On the advice of a woman who said that fresh water would help the Loyalist cope with his rheumatism, Uncle Joe’s father chose “poor, light, stone land on account of the spring, and took to hard work and drinking cold water in his old age.” It must have had some beneficial effect for over the next 20 years the Loyalist was healthy enough to clear his hundred acres of land and plant a fine orchard.
No doubt Susanna Moodie could sympathize with Uncle Joe. It wasn’t easy to establish a homestead in “the bush”. Born in England in 1803, Susanna Strickland was a published author before the age of 20. In addition to children’s books, she wrote about Roman history and was involved in the British abolition movement. At twenty-seven, Susanna married John Moodie, a retired army officer. In the following year, the Moodies and their baby daughter immigrated to Upper Canada, settling in a township north of present day Peterborough, Ontario.

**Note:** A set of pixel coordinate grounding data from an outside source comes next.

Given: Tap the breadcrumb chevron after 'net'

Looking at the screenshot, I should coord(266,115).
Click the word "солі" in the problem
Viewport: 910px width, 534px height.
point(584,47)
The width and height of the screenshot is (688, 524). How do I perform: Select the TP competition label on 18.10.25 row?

Twenty years later, Susanna wrote Roughing it in the Bush, the book that brought her the greatest fame. Rather than being a guide for potential immigrants (as her editor intended), Moodie’s book was more of a cautionary tale – a very frank account of the trials and tribulations that were part of the experience of settling in Upper Canada. In addition to sharing observations on local geography, society, and wildlife, Roughing it in the Bush also introduces its readers to a motley crew of the colony’s settlers – including the loyal American refugees who had preceded Susanna and her family.
A second neighbour – who Susanna described as “Mrs. H.” – had settled in Upper Canada with her husband almost 40 years before the Moodie family. The “H” couple decided to leave the United States for the British colony in the midst of the “great winter”. Mrs. H. remembered that the snow was deep enough to block all the roads, allowing them to drive a sleigh over the tops of fences.

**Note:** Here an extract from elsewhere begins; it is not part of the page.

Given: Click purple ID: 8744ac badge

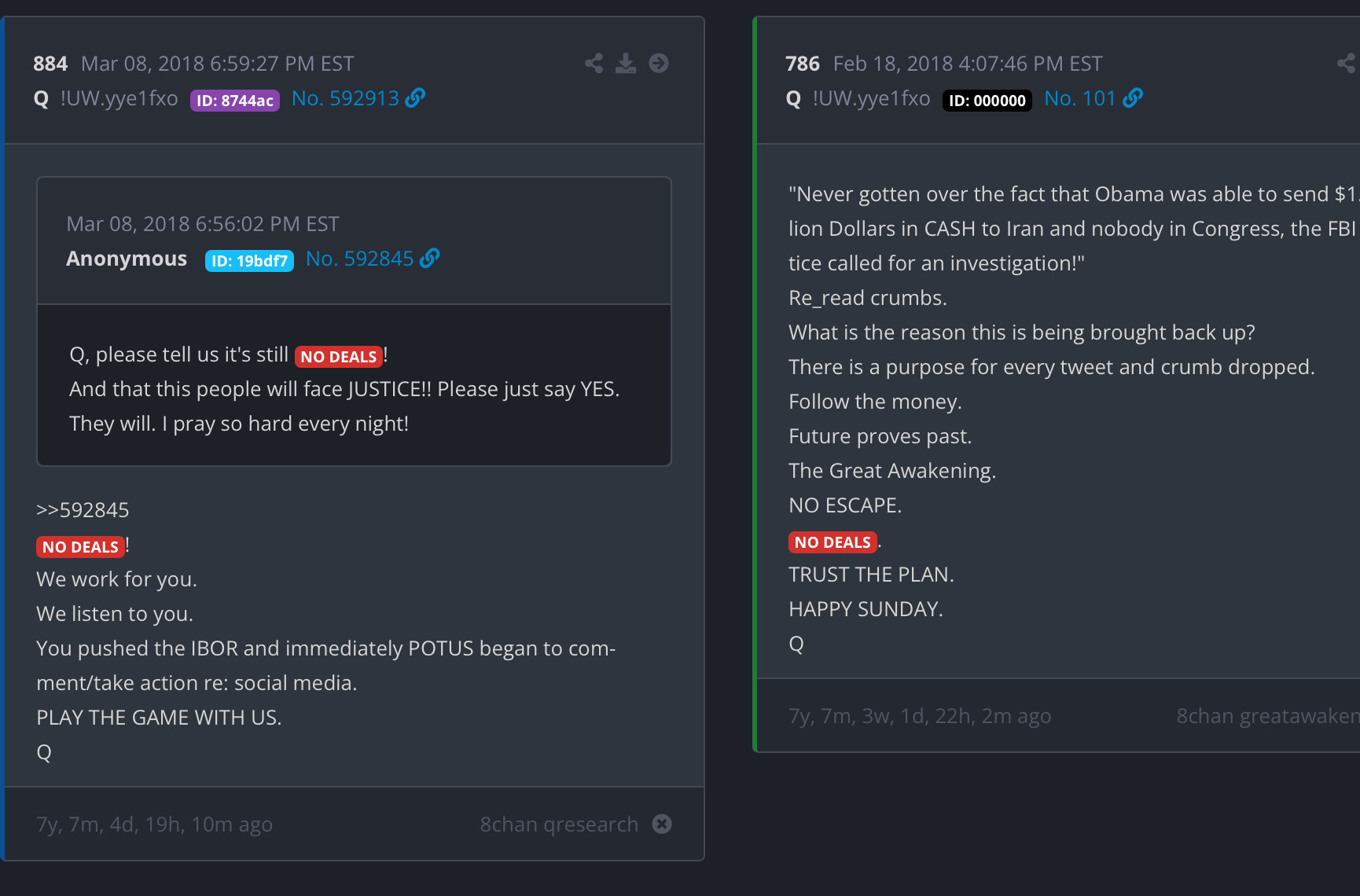Looking at the screenshot, I should [x=234, y=101].
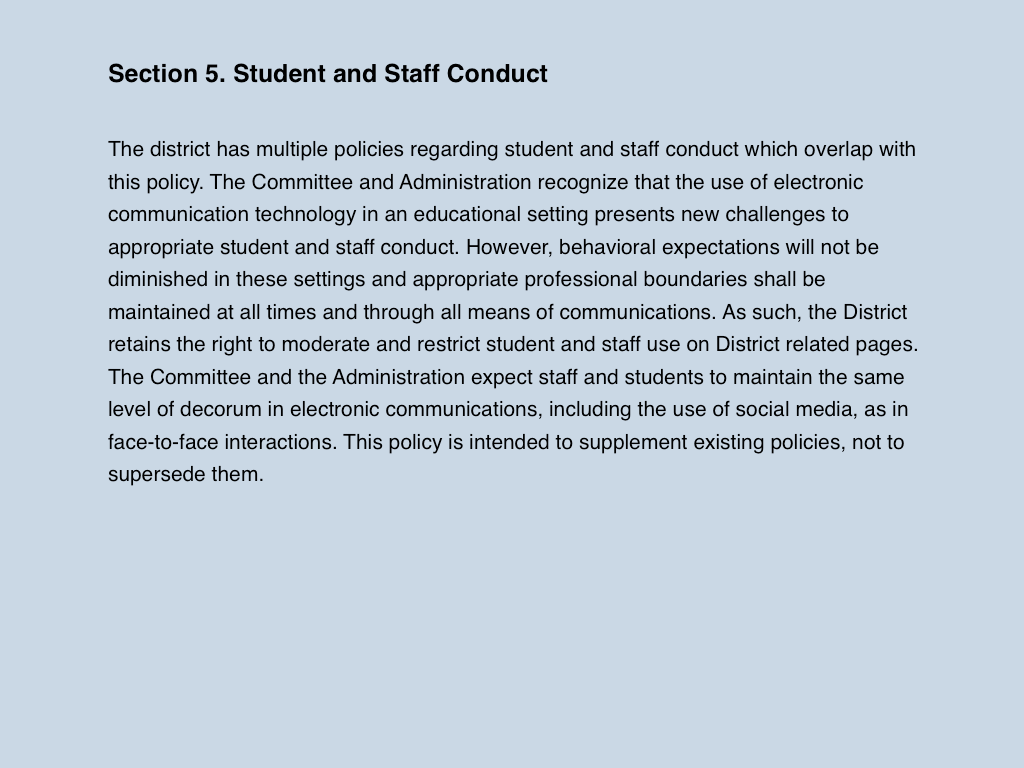The width and height of the screenshot is (1024, 768).
Task: Click the word 'supplement' in the paragraph
Action: tap(633, 443)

“All the cleared land was one wide white level plain; it was a year of scarcity, and we were half-starved; but the severe cold was far worse nor the want of provisions. A long and bitter journey we had of it; but I was young then, and pretty well used to trouble and fatigue”.

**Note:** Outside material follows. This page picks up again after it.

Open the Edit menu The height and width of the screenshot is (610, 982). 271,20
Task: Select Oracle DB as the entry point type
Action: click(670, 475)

Mrs. H’s husband “stuck to the British government. More fool he!” She was “an American born, and my heart was with the true cause”. Her husband, she said, “dragged me from my comfortable fireside to seek a home in the far Canadian wilderness.”
As well as looking after her own son, Mrs. H. was breastfeeding the newborn baby of her sister who had died giving it birth. “We had to perform a journey of four hundred miles in an ox-cart, which carried, besides me and the children, all our household stuff. Our way lay chiefly through the forest and we made but slow progress. Oh! What a bitter cold night it was when we reached the swampy woods where the city of Rochester now stands. The oxen were covered in icicles, and their breath sent up clouds of steam.”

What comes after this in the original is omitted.